Monday, February 9, 2009

Our data quality is good and needs to get better

Here’s something you and I already know: Spoke is far from perfect. Sometimes you get a search result that has bad or outdated info. Maintaining data quality at a very large scale is a problem that bedevils all  “people-search” sites. Recently Seth Grimes wrote a very interesting article taking us – in particular – to task for this. He did a search for a friend of his, Neil Raden, and got results that incorrectly identified the firm he worked for (Hired Brains Magazine is actually Hired Brains Consultancy) and the dates he worked for another company. Seth was totally right to point out flaws in our product. However, it’s worth noting the results from a couple of other sites he compared us to.

  • One lists 19 different people named Neil Raden – none of which are connected to anything called Hired Brains.

  • The other listed just one person and if you click on the related search marked “works for Hired Brains Inc.” it tells you nothing. If you want further contact information you have to sign up with another service.

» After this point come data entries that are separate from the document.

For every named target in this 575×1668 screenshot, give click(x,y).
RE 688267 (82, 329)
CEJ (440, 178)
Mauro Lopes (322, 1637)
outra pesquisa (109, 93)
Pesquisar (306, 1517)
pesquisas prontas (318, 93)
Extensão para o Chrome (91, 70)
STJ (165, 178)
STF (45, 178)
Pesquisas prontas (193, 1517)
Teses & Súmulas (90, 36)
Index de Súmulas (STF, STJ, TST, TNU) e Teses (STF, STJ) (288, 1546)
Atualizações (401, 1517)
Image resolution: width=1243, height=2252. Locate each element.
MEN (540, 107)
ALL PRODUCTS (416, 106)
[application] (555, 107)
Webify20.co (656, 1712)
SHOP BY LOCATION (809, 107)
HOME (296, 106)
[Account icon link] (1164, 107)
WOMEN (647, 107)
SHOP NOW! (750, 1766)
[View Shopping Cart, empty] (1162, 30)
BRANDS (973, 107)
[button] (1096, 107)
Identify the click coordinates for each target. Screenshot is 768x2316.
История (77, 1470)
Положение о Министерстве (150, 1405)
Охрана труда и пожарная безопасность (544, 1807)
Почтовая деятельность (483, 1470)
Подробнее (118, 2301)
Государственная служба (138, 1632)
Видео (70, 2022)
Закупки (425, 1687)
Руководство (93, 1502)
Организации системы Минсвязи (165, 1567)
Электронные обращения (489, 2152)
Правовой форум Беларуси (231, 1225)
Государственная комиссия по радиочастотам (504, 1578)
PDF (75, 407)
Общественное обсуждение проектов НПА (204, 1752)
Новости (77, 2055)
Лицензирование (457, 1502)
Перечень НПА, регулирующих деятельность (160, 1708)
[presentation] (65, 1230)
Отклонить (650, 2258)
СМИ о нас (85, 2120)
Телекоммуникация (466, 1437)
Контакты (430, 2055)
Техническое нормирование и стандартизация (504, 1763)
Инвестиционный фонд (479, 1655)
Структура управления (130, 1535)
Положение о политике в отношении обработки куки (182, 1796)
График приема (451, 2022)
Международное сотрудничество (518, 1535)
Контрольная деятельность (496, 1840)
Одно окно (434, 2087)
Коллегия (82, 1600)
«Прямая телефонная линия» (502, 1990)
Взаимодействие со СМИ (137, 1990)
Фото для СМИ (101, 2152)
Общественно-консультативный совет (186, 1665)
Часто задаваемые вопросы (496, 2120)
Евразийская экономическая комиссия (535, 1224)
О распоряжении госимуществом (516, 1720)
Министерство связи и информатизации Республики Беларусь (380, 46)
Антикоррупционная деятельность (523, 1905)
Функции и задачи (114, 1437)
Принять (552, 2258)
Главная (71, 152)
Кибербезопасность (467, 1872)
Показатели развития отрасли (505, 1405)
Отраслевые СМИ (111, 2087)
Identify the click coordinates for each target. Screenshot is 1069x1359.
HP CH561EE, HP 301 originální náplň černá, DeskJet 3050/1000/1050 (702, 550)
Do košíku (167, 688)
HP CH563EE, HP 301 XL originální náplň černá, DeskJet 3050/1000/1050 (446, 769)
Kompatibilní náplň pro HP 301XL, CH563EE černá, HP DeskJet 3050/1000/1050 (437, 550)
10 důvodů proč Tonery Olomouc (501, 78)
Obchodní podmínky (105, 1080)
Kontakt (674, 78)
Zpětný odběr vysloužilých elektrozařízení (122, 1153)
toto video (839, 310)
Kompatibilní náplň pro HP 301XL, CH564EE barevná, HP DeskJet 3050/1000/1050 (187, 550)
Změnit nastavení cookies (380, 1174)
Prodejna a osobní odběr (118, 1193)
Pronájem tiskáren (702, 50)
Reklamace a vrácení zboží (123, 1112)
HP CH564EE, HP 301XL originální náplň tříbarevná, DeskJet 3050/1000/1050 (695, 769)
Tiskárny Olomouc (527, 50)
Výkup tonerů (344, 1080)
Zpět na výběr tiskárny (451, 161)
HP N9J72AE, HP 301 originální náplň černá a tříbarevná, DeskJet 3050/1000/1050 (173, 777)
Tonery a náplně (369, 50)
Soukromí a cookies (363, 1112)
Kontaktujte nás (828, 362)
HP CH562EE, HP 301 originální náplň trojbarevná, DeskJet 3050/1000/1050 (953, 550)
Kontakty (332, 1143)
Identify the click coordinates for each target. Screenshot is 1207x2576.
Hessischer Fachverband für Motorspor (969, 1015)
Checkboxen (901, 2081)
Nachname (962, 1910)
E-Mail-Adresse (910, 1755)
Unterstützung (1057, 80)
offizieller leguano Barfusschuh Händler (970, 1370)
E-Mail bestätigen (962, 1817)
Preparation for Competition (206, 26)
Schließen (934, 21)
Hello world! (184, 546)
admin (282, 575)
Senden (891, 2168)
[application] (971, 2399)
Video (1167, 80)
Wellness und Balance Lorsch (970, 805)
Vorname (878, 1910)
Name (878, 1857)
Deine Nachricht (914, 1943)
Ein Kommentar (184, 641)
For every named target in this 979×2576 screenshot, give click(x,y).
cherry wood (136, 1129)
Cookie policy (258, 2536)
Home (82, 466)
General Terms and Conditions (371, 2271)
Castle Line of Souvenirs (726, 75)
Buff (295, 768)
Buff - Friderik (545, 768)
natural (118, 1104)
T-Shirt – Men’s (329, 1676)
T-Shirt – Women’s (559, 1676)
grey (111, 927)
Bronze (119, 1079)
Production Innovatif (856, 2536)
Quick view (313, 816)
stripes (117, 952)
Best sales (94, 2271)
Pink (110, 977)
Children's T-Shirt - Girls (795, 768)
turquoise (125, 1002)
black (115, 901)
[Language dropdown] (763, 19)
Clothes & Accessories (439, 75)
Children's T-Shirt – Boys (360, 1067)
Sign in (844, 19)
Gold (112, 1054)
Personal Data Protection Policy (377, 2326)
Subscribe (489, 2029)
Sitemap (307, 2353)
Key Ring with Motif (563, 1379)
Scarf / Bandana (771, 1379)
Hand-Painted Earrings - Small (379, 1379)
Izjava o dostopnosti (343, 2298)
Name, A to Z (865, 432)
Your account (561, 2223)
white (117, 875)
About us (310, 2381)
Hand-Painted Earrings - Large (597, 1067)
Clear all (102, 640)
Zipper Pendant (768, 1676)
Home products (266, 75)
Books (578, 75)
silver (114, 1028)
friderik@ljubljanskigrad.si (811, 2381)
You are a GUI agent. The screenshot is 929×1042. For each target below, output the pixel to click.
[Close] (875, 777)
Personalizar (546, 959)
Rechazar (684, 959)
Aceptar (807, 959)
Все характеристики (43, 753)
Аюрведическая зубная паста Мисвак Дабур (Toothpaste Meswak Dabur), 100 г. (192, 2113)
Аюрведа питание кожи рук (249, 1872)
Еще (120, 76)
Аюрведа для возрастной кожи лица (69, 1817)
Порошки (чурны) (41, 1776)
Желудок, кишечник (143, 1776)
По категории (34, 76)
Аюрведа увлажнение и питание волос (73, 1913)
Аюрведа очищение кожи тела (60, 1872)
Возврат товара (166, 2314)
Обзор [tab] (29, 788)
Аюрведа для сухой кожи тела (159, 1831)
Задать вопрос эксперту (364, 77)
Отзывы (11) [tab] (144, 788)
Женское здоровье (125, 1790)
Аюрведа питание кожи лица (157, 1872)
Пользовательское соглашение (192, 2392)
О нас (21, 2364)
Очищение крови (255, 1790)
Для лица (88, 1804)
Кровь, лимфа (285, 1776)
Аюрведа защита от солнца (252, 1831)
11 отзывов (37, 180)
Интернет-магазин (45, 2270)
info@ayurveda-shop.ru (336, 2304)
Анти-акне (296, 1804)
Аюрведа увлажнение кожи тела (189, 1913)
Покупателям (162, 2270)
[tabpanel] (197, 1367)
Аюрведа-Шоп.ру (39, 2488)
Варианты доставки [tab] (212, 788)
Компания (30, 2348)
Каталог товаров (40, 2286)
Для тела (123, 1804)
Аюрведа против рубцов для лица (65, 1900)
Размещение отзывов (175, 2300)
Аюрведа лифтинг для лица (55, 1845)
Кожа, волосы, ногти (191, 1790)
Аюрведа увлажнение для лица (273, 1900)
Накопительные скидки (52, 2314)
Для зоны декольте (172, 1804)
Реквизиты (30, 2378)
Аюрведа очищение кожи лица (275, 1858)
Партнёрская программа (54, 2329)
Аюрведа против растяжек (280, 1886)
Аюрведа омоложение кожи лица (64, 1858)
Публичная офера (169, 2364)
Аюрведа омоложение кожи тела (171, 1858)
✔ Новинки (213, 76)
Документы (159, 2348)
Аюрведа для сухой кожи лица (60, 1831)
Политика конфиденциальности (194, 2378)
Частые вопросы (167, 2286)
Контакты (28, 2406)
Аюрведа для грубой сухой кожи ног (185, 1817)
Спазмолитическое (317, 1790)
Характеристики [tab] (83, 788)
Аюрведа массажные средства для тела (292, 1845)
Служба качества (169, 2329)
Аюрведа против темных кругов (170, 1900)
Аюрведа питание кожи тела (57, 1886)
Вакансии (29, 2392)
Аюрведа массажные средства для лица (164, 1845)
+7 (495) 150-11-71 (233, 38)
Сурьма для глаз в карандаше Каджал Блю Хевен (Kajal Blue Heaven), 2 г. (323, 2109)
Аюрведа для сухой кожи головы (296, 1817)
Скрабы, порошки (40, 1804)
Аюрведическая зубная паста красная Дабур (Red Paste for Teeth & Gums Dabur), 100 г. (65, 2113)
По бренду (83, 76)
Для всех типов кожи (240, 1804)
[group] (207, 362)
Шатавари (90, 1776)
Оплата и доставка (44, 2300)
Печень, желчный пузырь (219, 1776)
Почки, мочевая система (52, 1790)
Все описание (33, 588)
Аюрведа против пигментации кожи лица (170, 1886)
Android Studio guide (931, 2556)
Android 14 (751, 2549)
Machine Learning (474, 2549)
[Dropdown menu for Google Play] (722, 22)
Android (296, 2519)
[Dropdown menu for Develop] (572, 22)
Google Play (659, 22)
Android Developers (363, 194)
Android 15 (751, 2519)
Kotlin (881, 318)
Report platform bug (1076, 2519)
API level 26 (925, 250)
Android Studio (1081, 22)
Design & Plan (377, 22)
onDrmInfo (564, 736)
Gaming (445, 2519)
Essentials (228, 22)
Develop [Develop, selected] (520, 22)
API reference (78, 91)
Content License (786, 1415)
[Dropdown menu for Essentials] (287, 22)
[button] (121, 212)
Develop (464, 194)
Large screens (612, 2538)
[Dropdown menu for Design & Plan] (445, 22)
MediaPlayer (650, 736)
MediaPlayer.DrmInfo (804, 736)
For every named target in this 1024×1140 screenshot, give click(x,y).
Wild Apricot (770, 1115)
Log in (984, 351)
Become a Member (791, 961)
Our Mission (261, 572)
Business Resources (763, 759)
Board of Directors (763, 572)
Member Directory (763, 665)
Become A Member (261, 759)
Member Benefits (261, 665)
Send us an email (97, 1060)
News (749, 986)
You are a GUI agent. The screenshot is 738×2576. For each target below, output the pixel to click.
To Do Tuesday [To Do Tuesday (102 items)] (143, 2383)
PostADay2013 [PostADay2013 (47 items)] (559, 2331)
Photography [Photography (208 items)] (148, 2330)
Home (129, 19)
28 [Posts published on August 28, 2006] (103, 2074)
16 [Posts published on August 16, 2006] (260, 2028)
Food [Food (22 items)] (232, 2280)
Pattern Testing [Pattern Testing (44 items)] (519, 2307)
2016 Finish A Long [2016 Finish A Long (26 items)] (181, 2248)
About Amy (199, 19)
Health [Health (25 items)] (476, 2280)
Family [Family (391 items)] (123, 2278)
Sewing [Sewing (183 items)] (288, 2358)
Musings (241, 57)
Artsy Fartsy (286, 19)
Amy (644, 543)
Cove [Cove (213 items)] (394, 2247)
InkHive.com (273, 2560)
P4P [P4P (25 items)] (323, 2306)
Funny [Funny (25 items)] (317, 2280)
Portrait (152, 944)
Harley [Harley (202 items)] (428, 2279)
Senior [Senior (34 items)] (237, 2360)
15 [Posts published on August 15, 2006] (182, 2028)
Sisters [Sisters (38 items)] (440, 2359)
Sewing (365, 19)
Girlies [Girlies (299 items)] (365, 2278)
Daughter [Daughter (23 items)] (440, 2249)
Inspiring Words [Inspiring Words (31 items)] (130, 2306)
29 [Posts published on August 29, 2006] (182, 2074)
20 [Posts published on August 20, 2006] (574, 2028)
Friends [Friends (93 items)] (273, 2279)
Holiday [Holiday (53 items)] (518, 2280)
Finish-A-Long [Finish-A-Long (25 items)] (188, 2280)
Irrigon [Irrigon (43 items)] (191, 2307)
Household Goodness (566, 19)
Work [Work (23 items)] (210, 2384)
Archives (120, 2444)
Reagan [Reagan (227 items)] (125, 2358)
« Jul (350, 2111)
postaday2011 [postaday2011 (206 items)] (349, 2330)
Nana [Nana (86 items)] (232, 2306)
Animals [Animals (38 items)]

Our results – assuming you are a Spoke member and not just using the public search results -- actually provide the information to find and contact the Neil Raden in question. Further, by clicking on our web results tab a Spoke member gets links to a large number of articles by him. I want to make it clear, we are not defending our having data that is even slightly incorrect.

Data quality is our most important issue and an area which we have improved on. Neither Seth nor we are satisfied with where we are right now.

When Spoke opened its network less than two years ago, we didn't expect the success we are currently undergoing in term of community involvement. Our community is updating or adding about 350,000 new profiles and contacts every day. This is more than ten times the data we were processing daily at the beginning of last year. As the number of participants in the Spoke community increases (it’s already at 55 million profiles), our data continues to grow. Our infrastructure for data processing has had trouble keeping pace with our growth, hence the data quality issue. We want to solve this issue once and for all. To that end and in addition to implementing the most advanced de-duplication technologies, we are currently migrating our data processing technology to the cloud. This is letting us to scale our capacity dynamically to handle increased traffic, data and more.

What do you think? Any complaints, comments or successes? Please don't hesitate to let us know.


  1. Thanks for the post. I would agree that your data quality needs improvement. This, after I've noticed interesting (or is it suspect) information in search results.

    But I've just recently had an opportunity to encounter your support. If my experiences over the last week are any indication of your general support quality, then you might have bigger concerns to worry about than data quality. Support is terrible.

    I'm hoping it's either an extremely isolated incident or April Fool's just rolled around about two months earlier than usual. But it's been a week and I'm yet to get anyone to resolve my issue.

    I'll say this though- I've received two responses to two support emails- the subsequent one seemingly more explanatory than the first email sent. And both responses are exactly the same- word for word.

  2. I have a complaint. Why is it so difficult to get a hold of a human being at Spoke? I have tried using the support request page and have gotten no response. The phone number just directs folks back to the website. Is this company going out of business or is the customer service just that bad?


  3. First, thanks for your response. I can understand your frustration and we are genuinely sorry about it. Because we are a small (but thriving!) company, we don't have the resources to immediately address all support requests. We have millions of visitors every month and we try to get back to everyone as quickly as possible. In cases where it seems you can resolve the issue yourself we send an automated response outlining what to do. Even in cases where you can't resolve the issue. the fastest way to get the problem addressed is by entering a request at

  4. I noticed that you have now reduced the # of viewable names in the free account from 25 to 5. You should probably update your membership levels page to reflect this.

    My 2 cents - I think this makes people much less likely to try your free service. Given the data integrity issues you admit to in this post - I think users are much less likely to pay for the service without seeing what they will get. Any $ gains you get from this strategy I think will probably be short term from existing free users on the fence about your service.